Answer with nothing but the number of lines in the listing below that contain "agent".

→ GIVEN RECORDS:
--- START ---

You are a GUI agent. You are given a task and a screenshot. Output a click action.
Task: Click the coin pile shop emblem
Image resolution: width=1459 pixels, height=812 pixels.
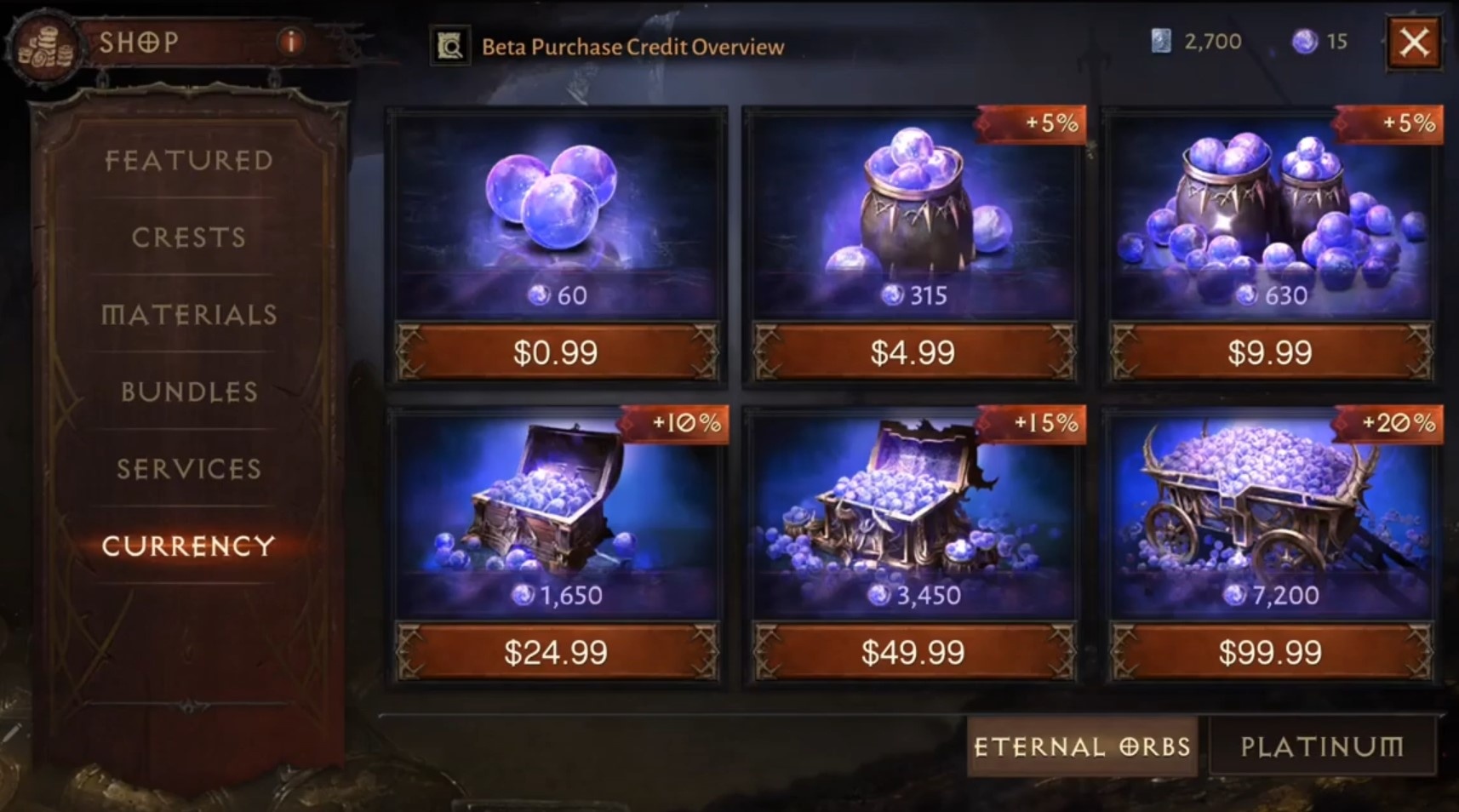tap(44, 49)
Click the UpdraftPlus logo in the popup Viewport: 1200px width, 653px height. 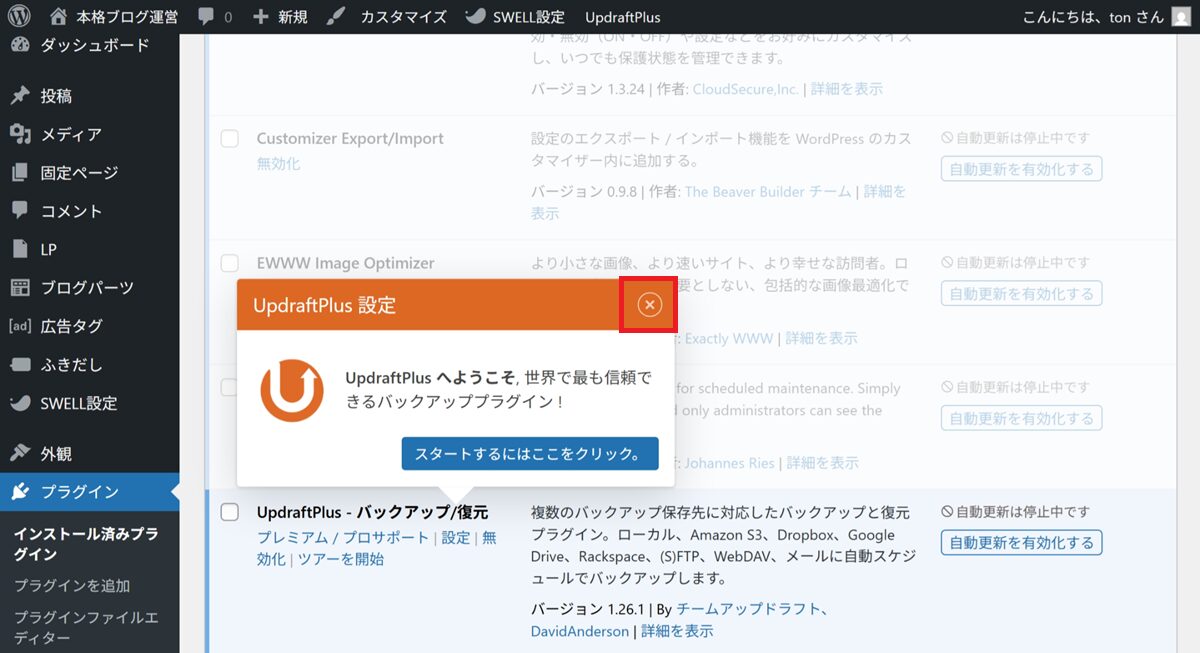coord(292,390)
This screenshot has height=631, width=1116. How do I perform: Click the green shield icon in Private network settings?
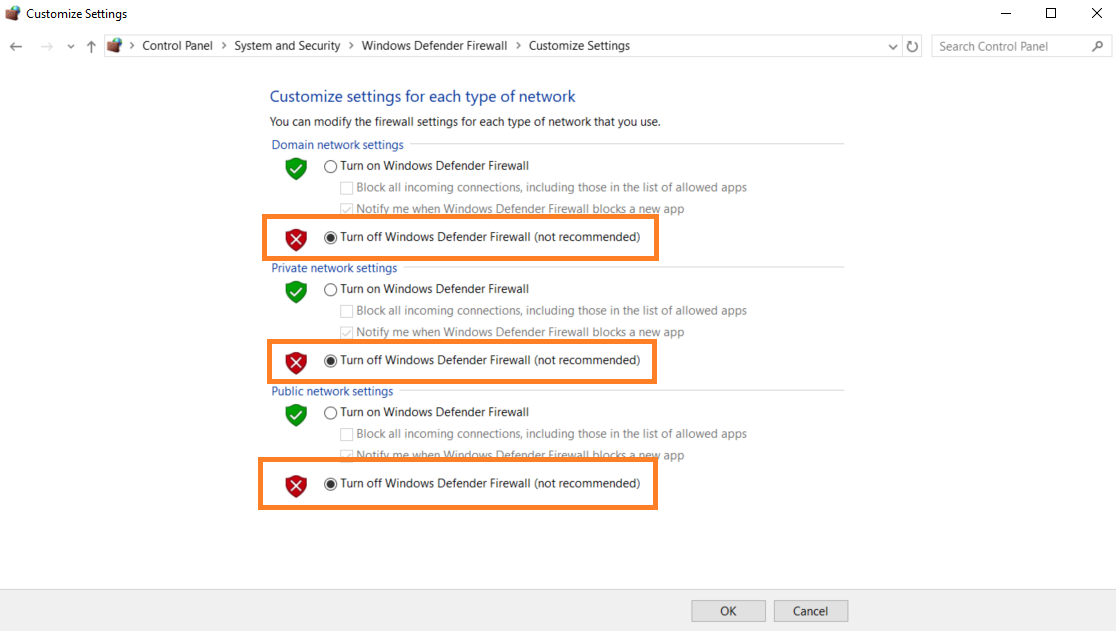coord(295,292)
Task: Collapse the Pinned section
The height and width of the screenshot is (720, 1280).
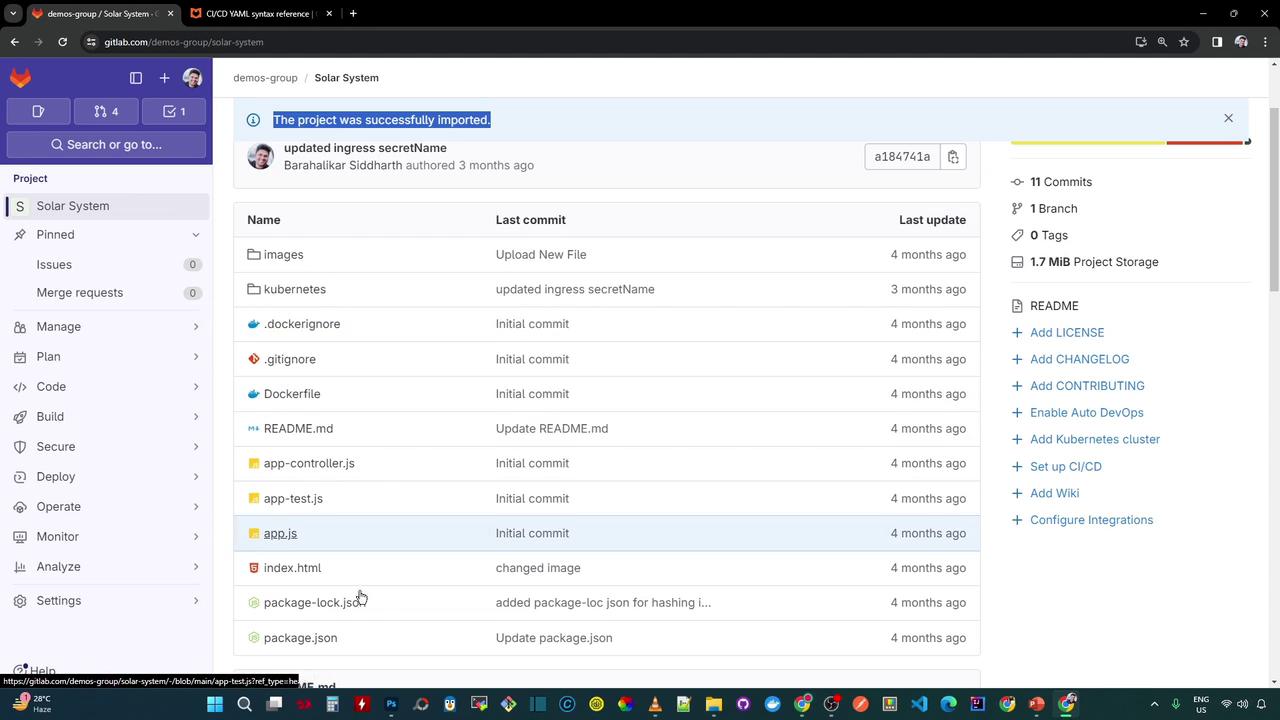Action: coord(195,235)
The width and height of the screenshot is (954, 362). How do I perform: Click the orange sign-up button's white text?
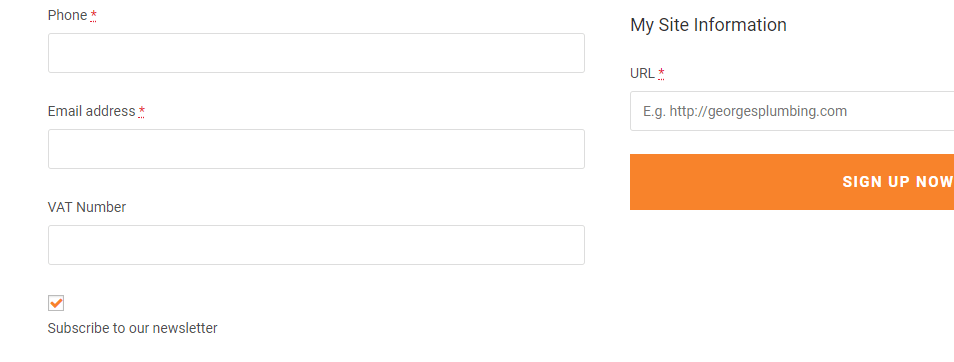(898, 182)
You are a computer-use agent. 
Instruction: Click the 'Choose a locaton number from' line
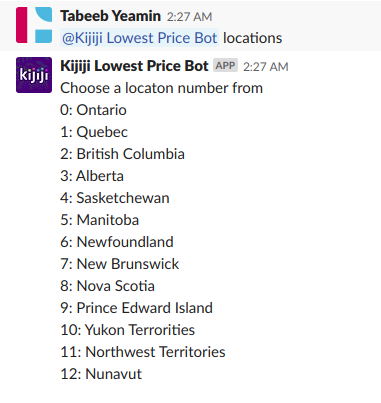pyautogui.click(x=161, y=88)
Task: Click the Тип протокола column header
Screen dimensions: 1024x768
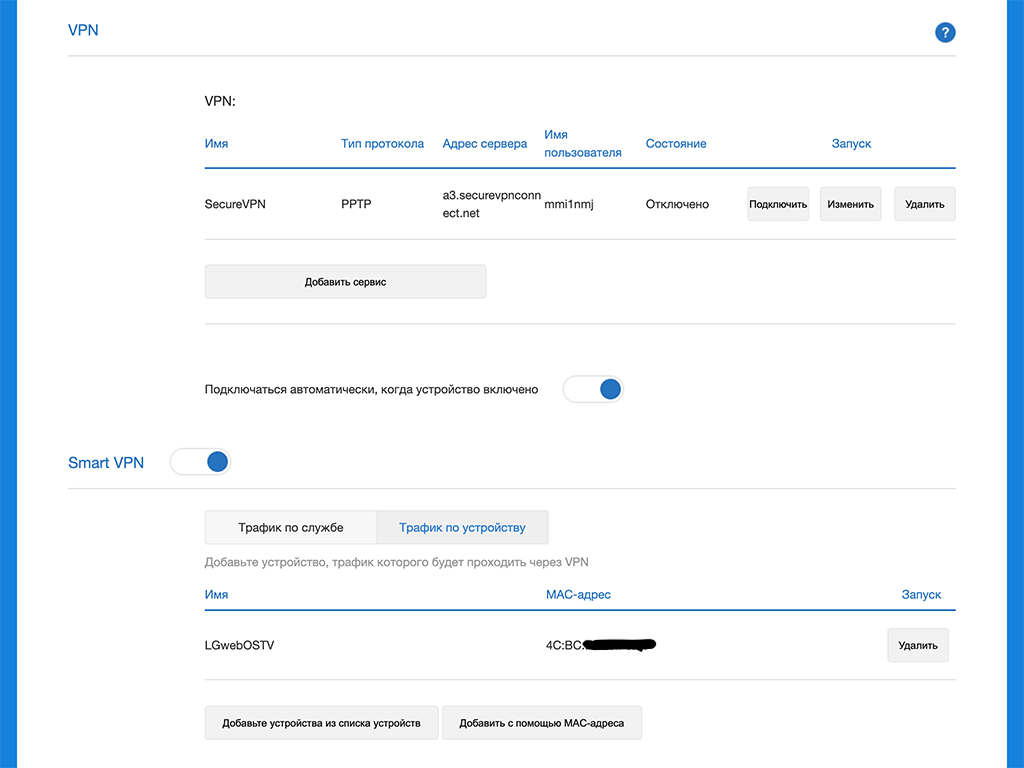Action: (x=382, y=144)
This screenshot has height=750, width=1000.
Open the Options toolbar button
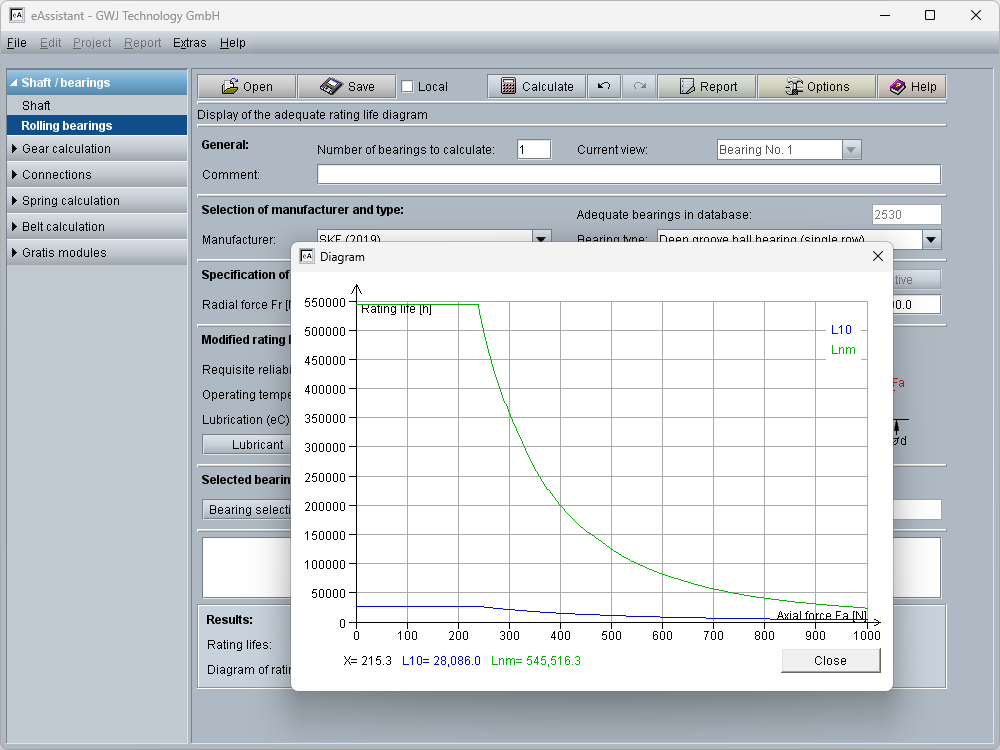(x=816, y=87)
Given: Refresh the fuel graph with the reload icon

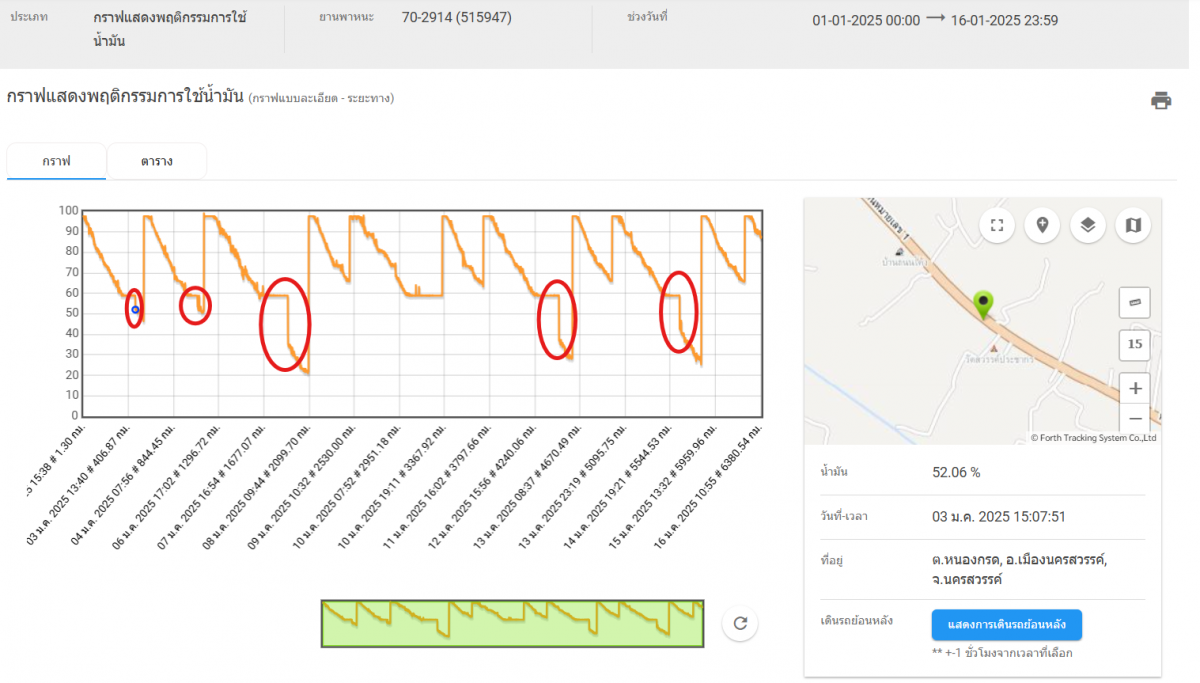Looking at the screenshot, I should click(x=739, y=622).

--- END ---

→ RESPONSE:
2